Surveying the frenetic activity of the Akagi’s personnel that morning was Commander Mitsuo Fuchida, the task force air leader. The 39-year-old Fuchida, who had entered the Navy in 1921, was a specialist in horizontal bombing in the naval air arm. His ability as a tactician and administrator led him to command the attack against the U.S. naval base at Pearl Harbor on December 7, 1941. On that fateful day, he coordinated the entire Japanese aerial assault against that bastion of American power in the Pacific. Once again, 10 weeks after he and his comrades had wrought such thorough destruction on the naval might of America, Fuchida would be leading another airborne strike force against the enemy.
At 7:30 am, Fuchida signaled all the carriers that the launching of their planes was to begin. The sea breeze freshened from the northwest, which required that the flattops turn while the aircraft took off. When the fleet reached nine degrees south latitude and 129 degrees east longitude 220 miles northwest of the target, Nagumo ordered reversal to a reciprocal course to bring the carriers into the wind. The other warships also turned, and the entire fleet commenced to steam away from its objective and would continue to do so, though at a reduced speed, until the aerial strike force returned three hours later. Having completed their turns, heading full into the wind, the carriers increased speed until velocity over their flight decks reached 25 miles per hour.

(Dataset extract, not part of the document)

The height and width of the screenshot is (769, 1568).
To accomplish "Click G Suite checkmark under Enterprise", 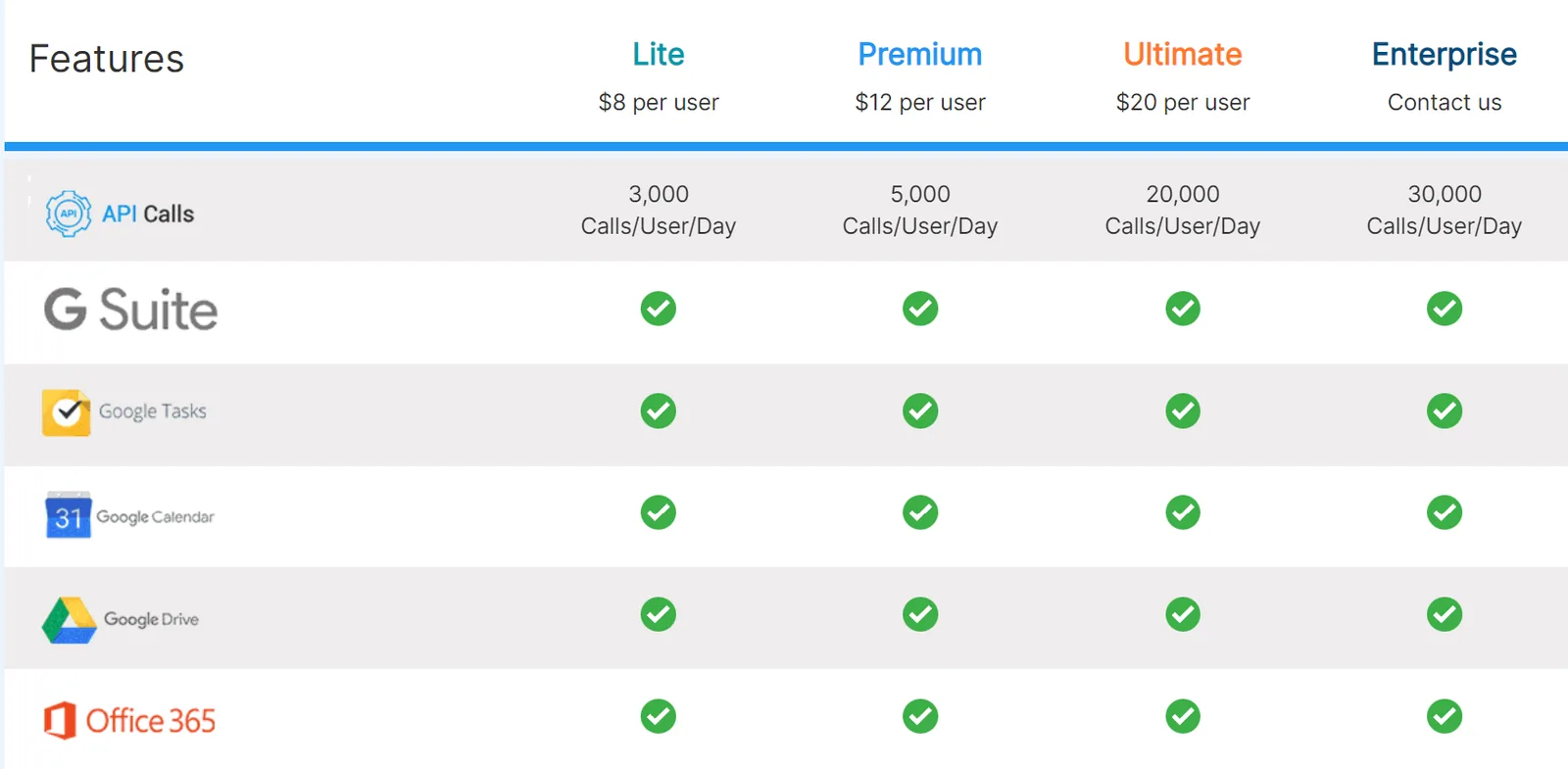I will (x=1445, y=309).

After a final briefing the pilots and their crews climbed into their cockpits. Fuchida and his two crewmen boarded their three-seater Nakajima B5N2 Kate level bomber. When all planes were ready, the Akagi’s skipper, Captain Taijiro, ordered them to take off. Eighteen Mitsubishi A6M2 Zero fighters roared from the flight deck followed by 18 Aichi D3A1 Val dive-bombers, and 27 Kates.
Astern of Akagi the warbirds of the other carriers hurtled into the blue. When all were airborne at 8:45 am, Fuchida brought the attacking force of 188 aircraft, comprised of 36 Zero fighters, 71 Val dive bombers, and 81 Kate high-level bombers, onto a compass bearing of 148 degrees, with the Zeros, flying above and ahead of the others, acting as a protective screen against possible enemy fighter interception. With the prevailing northwest wind the Japanese expected to be over their objective in a little more than an hour. That objective was the Australian port city of Darwin, and the IJN air branch planned to deliver a destructive blow only surpassed by that visited upon Pearl Harbor.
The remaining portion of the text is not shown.